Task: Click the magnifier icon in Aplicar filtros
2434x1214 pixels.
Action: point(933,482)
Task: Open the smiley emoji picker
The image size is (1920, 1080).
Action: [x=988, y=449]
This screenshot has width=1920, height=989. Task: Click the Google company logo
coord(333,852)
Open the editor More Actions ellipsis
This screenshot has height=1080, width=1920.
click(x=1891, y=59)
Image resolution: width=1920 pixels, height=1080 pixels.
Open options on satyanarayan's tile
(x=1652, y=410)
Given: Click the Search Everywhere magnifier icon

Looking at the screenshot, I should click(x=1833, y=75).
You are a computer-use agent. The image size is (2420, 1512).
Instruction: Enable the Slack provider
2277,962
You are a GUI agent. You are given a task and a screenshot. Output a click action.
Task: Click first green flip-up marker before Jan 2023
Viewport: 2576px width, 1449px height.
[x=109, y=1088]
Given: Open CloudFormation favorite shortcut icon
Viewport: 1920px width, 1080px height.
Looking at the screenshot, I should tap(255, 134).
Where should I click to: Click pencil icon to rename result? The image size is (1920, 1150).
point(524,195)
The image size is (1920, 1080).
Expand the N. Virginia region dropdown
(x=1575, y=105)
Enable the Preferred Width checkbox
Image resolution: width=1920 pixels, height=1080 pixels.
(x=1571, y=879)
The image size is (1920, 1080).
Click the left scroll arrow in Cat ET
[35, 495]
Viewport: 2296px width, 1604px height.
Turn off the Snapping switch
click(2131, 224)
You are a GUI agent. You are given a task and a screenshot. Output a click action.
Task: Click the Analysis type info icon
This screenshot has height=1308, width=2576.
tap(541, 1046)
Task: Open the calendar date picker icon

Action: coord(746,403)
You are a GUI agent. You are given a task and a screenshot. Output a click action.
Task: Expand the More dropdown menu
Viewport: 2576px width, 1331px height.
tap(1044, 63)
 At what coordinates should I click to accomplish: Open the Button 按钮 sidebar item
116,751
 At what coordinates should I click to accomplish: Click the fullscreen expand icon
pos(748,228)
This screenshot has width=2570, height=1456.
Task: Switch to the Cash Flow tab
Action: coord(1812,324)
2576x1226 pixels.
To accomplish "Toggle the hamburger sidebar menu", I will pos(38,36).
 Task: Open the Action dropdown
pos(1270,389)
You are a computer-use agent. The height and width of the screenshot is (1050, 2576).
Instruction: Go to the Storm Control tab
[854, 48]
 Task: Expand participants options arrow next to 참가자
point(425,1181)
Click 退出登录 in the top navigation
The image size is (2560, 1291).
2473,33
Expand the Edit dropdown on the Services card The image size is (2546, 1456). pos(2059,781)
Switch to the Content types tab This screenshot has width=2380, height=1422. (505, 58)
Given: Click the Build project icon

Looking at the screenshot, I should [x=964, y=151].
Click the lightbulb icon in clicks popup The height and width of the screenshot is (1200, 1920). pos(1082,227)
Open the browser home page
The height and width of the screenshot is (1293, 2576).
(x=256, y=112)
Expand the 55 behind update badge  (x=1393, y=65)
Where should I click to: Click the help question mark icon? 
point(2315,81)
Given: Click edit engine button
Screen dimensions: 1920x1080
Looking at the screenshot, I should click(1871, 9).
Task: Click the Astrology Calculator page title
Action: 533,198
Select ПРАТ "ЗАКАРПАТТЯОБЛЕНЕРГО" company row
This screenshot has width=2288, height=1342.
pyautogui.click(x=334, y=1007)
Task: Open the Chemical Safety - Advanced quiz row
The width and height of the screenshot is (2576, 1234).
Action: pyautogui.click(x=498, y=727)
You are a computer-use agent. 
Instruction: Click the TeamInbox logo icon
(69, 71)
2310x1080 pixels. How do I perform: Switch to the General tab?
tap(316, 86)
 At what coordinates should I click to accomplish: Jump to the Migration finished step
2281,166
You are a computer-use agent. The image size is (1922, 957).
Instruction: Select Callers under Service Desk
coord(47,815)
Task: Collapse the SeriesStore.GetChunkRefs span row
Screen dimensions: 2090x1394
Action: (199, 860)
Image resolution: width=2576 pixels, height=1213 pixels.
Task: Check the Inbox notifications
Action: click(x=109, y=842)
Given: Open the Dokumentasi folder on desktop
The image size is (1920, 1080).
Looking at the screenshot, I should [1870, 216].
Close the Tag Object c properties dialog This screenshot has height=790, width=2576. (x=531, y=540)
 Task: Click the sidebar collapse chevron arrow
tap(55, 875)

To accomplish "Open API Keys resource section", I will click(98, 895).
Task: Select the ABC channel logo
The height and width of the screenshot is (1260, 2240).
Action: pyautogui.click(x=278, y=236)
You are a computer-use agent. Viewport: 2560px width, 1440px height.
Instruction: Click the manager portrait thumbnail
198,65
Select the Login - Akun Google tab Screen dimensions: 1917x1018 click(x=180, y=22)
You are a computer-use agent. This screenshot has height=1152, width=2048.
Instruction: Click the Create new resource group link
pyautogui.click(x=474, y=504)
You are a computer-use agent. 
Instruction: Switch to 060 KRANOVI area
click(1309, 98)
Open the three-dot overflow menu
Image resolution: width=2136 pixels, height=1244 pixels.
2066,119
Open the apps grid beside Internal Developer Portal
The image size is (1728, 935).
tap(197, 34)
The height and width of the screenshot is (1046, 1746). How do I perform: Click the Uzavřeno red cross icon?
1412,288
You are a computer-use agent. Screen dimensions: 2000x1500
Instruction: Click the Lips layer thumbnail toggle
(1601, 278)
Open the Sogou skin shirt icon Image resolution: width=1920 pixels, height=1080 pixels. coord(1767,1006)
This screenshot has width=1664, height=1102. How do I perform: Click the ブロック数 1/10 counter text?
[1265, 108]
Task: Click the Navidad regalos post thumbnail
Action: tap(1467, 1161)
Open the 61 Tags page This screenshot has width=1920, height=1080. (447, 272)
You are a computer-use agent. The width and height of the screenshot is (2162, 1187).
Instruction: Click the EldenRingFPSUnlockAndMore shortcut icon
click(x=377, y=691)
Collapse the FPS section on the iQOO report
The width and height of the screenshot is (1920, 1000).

▶ **EXERCISE BRIEF**
Could you retype all of the records above exactly as they appear?

▶ **EXPECTED OUTPUT**
Task: Click the magnifier icon in Aplicar filtros
2434x1214 pixels.
Action: point(933,482)
Task: Open the smiley emoji picker
The image size is (1920, 1080).
Action: [x=988, y=449]
This screenshot has width=1920, height=989. Task: Click the Google company logo
coord(333,852)
Open the editor More Actions ellipsis
This screenshot has height=1080, width=1920.
click(x=1891, y=59)
Image resolution: width=1920 pixels, height=1080 pixels.
Open options on satyanarayan's tile
(x=1652, y=410)
Given: Click the Search Everywhere magnifier icon

Looking at the screenshot, I should click(x=1833, y=75).
You are a computer-use agent. The image size is (2420, 1512).
Instruction: Enable the Slack provider
2277,962
You are a GUI agent. You are given a task and a screenshot. Output a click action.
Task: Click first green flip-up marker before Jan 2023
Viewport: 2576px width, 1449px height.
[x=109, y=1088]
Given: Open CloudFormation favorite shortcut icon
Viewport: 1920px width, 1080px height.
Looking at the screenshot, I should tap(255, 134).
Where should I click to: Click pencil icon to rename result? The image size is (1920, 1150).
point(524,195)
The image size is (1920, 1080).
Expand the N. Virginia region dropdown
(x=1575, y=105)
Enable the Preferred Width checkbox
Image resolution: width=1920 pixels, height=1080 pixels.
(x=1571, y=879)
The image size is (1920, 1080).
Click the left scroll arrow in Cat ET
[35, 495]
Viewport: 2296px width, 1604px height.
Turn off the Snapping switch
click(2131, 224)
You are a GUI agent. You are given a task and a screenshot. Output a click action.
Task: Click the Analysis type info icon
This screenshot has height=1308, width=2576.
tap(541, 1046)
Task: Open the calendar date picker icon

Action: coord(746,403)
You are a GUI agent. You are given a task and a screenshot. Output a click action.
Task: Expand the More dropdown menu
Viewport: 2576px width, 1331px height.
tap(1044, 63)
 At what coordinates should I click to accomplish: Open the Button 按钮 sidebar item
116,751
 At what coordinates should I click to accomplish: Click the fullscreen expand icon
pos(748,228)
This screenshot has width=2570, height=1456.
Task: Switch to the Cash Flow tab
Action: coord(1812,324)
2576x1226 pixels.
To accomplish "Toggle the hamburger sidebar menu", I will pos(38,36).
 Task: Open the Action dropdown
pos(1270,389)
You are a computer-use agent. The height and width of the screenshot is (1050, 2576).
Instruction: Go to the Storm Control tab
[854, 48]
 Task: Expand participants options arrow next to 참가자
point(425,1181)
Click 退出登录 in the top navigation
The image size is (2560, 1291).
2473,33
Expand the Edit dropdown on the Services card The image size is (2546, 1456). pos(2059,781)
Switch to the Content types tab This screenshot has width=2380, height=1422. (505, 58)
Given: Click the Build project icon

Looking at the screenshot, I should [x=964, y=151].
Click the lightbulb icon in clicks popup The height and width of the screenshot is (1200, 1920). pos(1082,227)
Open the browser home page
The height and width of the screenshot is (1293, 2576).
(x=256, y=112)
Expand the 55 behind update badge  (x=1393, y=65)
Where should I click to: Click the help question mark icon? 
point(2315,81)
Given: Click edit engine button
Screen dimensions: 1920x1080
Looking at the screenshot, I should click(1871, 9).
Task: Click the Astrology Calculator page title
Action: 533,198
Select ПРАТ "ЗАКАРПАТТЯОБЛЕНЕРГО" company row
This screenshot has width=2288, height=1342.
pyautogui.click(x=334, y=1007)
Task: Open the Chemical Safety - Advanced quiz row
The width and height of the screenshot is (2576, 1234).
Action: pyautogui.click(x=498, y=727)
You are a computer-use agent. 
Instruction: Click the TeamInbox logo icon
(69, 71)
2310x1080 pixels. How do I perform: Switch to the General tab?
tap(316, 86)
 At what coordinates should I click to accomplish: Jump to the Migration finished step
2281,166
You are a computer-use agent. The image size is (1922, 957).
Instruction: Select Callers under Service Desk
coord(47,815)
Task: Collapse the SeriesStore.GetChunkRefs span row
Screen dimensions: 2090x1394
Action: (199, 860)
Image resolution: width=2576 pixels, height=1213 pixels.
Task: Check the Inbox notifications
Action: click(x=109, y=842)
Given: Open the Dokumentasi folder on desktop
The image size is (1920, 1080).
Looking at the screenshot, I should [1870, 216].
Close the Tag Object c properties dialog This screenshot has height=790, width=2576. (x=531, y=540)
 Task: Click the sidebar collapse chevron arrow
tap(55, 875)

To accomplish "Open API Keys resource section", I will click(98, 895).
Task: Select the ABC channel logo
The height and width of the screenshot is (1260, 2240).
Action: pyautogui.click(x=278, y=236)
You are a computer-use agent. Viewport: 2560px width, 1440px height.
Instruction: Click the manager portrait thumbnail
198,65
Select the Login - Akun Google tab Screen dimensions: 1917x1018 click(x=180, y=22)
You are a computer-use agent. This screenshot has height=1152, width=2048.
Instruction: Click the Create new resource group link
pyautogui.click(x=474, y=504)
You are a computer-use agent. 
Instruction: Switch to 060 KRANOVI area
click(1309, 98)
Open the three-dot overflow menu
Image resolution: width=2136 pixels, height=1244 pixels.
2066,119
Open the apps grid beside Internal Developer Portal
The image size is (1728, 935).
tap(197, 34)
The height and width of the screenshot is (1046, 1746). How do I perform: Click the Uzavřeno red cross icon?
1412,288
You are a computer-use agent. Screen dimensions: 2000x1500
Instruction: Click the Lips layer thumbnail toggle
(1601, 278)
Open the Sogou skin shirt icon Image resolution: width=1920 pixels, height=1080 pixels. coord(1767,1006)
This screenshot has width=1664, height=1102. How do I perform: Click the ブロック数 1/10 counter text?
[1265, 108]
Task: Click the Navidad regalos post thumbnail
Action: tap(1467, 1161)
Open the 61 Tags page This screenshot has width=1920, height=1080. (447, 272)
You are a computer-use agent. The width and height of the screenshot is (2162, 1187).
Instruction: Click the EldenRingFPSUnlockAndMore shortcut icon
click(x=377, y=691)
Collapse the FPS section on the iQOO report
The width and height of the screenshot is (1920, 1000).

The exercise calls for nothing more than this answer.